** Data follows **

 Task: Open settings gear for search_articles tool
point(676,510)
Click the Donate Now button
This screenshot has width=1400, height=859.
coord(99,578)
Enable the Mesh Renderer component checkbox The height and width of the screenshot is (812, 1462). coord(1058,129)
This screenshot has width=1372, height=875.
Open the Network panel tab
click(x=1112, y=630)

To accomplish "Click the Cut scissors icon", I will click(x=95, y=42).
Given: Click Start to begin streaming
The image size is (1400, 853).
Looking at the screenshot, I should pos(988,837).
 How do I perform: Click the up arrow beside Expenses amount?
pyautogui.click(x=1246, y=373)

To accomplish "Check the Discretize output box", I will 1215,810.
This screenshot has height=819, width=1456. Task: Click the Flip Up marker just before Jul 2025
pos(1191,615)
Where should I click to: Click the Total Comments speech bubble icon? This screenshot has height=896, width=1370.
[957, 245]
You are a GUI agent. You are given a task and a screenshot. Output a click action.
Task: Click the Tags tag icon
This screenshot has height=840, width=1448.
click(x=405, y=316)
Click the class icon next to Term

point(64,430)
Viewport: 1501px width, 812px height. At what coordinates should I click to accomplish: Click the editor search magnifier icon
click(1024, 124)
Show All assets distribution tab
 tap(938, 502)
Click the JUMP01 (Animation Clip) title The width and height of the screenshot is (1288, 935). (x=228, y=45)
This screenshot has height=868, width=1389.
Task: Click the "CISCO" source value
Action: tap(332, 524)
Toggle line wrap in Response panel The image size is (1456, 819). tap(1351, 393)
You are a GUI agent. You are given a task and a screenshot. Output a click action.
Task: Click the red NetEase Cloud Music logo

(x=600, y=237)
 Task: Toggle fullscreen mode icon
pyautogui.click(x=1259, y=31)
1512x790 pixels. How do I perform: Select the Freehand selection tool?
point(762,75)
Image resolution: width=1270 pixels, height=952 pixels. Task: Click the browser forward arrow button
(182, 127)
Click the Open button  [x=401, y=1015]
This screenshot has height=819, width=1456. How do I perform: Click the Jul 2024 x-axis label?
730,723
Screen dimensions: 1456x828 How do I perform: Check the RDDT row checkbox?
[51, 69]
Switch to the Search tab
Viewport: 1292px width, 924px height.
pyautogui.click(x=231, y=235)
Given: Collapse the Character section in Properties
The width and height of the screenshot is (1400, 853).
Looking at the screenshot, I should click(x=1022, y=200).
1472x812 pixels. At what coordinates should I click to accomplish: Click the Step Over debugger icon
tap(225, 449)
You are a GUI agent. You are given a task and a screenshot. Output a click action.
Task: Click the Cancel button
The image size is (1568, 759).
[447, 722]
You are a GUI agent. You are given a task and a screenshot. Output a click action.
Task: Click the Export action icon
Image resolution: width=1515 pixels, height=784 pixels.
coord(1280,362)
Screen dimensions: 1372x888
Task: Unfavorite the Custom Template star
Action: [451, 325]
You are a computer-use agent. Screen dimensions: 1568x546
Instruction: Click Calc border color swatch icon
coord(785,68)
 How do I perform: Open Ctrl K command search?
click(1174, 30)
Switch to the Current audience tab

** End of Data **

> [Work item] Say how many lines in the entries above contain the string "will". Give the number by itself.

> [Answer to the exercise] 2